== Available data ==

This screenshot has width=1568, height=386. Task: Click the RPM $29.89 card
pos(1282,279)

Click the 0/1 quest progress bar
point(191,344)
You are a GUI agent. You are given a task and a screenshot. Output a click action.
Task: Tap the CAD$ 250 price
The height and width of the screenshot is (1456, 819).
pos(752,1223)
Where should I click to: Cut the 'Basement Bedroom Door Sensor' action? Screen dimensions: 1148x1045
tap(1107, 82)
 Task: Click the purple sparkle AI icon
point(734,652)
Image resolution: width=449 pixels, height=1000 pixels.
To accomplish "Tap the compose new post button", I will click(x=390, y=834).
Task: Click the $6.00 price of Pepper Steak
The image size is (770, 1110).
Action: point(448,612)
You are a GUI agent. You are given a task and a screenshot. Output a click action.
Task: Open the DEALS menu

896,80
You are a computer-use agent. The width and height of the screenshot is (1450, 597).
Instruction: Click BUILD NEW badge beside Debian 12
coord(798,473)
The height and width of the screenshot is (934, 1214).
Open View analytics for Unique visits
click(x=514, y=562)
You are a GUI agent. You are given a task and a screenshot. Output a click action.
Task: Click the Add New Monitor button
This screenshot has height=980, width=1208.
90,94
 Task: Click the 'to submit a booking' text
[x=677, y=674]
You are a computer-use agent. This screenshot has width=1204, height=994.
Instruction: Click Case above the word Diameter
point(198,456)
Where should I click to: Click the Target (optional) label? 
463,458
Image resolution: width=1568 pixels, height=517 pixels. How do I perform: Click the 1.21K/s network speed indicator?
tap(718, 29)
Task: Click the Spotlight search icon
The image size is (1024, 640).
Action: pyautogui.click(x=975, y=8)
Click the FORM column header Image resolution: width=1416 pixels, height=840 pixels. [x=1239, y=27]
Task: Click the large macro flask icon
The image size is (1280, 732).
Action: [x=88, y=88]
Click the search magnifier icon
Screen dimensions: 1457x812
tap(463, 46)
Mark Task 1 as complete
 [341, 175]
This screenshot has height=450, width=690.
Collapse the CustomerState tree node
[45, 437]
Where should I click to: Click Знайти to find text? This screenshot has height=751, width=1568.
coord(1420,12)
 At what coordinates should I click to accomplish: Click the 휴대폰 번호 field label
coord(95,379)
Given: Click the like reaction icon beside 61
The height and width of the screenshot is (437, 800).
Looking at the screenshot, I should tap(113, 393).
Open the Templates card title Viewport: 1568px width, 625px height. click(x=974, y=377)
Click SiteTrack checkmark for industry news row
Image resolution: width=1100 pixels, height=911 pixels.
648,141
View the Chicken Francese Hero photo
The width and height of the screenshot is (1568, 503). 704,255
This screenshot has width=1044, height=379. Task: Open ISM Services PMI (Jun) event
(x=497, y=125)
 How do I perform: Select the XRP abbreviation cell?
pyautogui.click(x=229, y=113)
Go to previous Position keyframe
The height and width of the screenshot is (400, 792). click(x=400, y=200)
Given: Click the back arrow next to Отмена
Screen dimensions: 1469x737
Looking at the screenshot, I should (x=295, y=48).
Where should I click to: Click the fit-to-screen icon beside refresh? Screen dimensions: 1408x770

== What the exercise asks ==
Output the records above, each one exactly, with none left out.

== Task response ==
This screenshot has width=1568, height=386. Task: Click the RPM $29.89 card
pos(1282,279)

Click the 0/1 quest progress bar
point(191,344)
You are a GUI agent. You are given a task and a screenshot. Output a click action.
Task: Tap the CAD$ 250 price
The height and width of the screenshot is (1456, 819).
pos(752,1223)
Where should I click to: Cut the 'Basement Bedroom Door Sensor' action? Screen dimensions: 1148x1045
tap(1107, 82)
 Task: Click the purple sparkle AI icon
point(734,652)
Image resolution: width=449 pixels, height=1000 pixels.
To accomplish "Tap the compose new post button", I will click(x=390, y=834).
Task: Click the $6.00 price of Pepper Steak
The image size is (770, 1110).
Action: point(448,612)
You are a GUI agent. You are given a task and a screenshot. Output a click action.
Task: Open the DEALS menu

896,80
You are a computer-use agent. The width and height of the screenshot is (1450, 597).
Instruction: Click BUILD NEW badge beside Debian 12
coord(798,473)
The height and width of the screenshot is (934, 1214).
Open View analytics for Unique visits
click(x=514, y=562)
You are a GUI agent. You are given a task and a screenshot. Output a click action.
Task: Click the Add New Monitor button
This screenshot has height=980, width=1208.
90,94
 Task: Click the 'to submit a booking' text
[x=677, y=674]
You are a computer-use agent. This screenshot has width=1204, height=994.
Instruction: Click Case above the word Diameter
point(198,456)
Where should I click to: Click the Target (optional) label? 
463,458
Image resolution: width=1568 pixels, height=517 pixels. How do I perform: Click the 1.21K/s network speed indicator?
tap(718, 29)
Task: Click the Spotlight search icon
The image size is (1024, 640).
Action: pyautogui.click(x=975, y=8)
Click the FORM column header Image resolution: width=1416 pixels, height=840 pixels. [x=1239, y=27]
Task: Click the large macro flask icon
The image size is (1280, 732).
Action: [x=88, y=88]
Click the search magnifier icon
Screen dimensions: 1457x812
tap(463, 46)
Mark Task 1 as complete
 [341, 175]
This screenshot has height=450, width=690.
Collapse the CustomerState tree node
[45, 437]
Where should I click to: Click Знайти to find text? This screenshot has height=751, width=1568.
coord(1420,12)
 At what coordinates should I click to accomplish: Click the 휴대폰 번호 field label
coord(95,379)
Given: Click the like reaction icon beside 61
The height and width of the screenshot is (437, 800).
Looking at the screenshot, I should tap(113, 393).
Open the Templates card title Viewport: 1568px width, 625px height. click(x=974, y=377)
Click SiteTrack checkmark for industry news row
Image resolution: width=1100 pixels, height=911 pixels.
648,141
View the Chicken Francese Hero photo
The width and height of the screenshot is (1568, 503). 704,255
This screenshot has width=1044, height=379. Task: Open ISM Services PMI (Jun) event
(x=497, y=125)
 How do I perform: Select the XRP abbreviation cell?
pyautogui.click(x=229, y=113)
Go to previous Position keyframe
The height and width of the screenshot is (400, 792). click(x=400, y=200)
Given: Click the back arrow next to Отмена
Screen dimensions: 1469x737
Looking at the screenshot, I should (x=295, y=48).
Where should I click to: Click the fit-to-screen icon beside refresh? Screen dimensions: 1408x770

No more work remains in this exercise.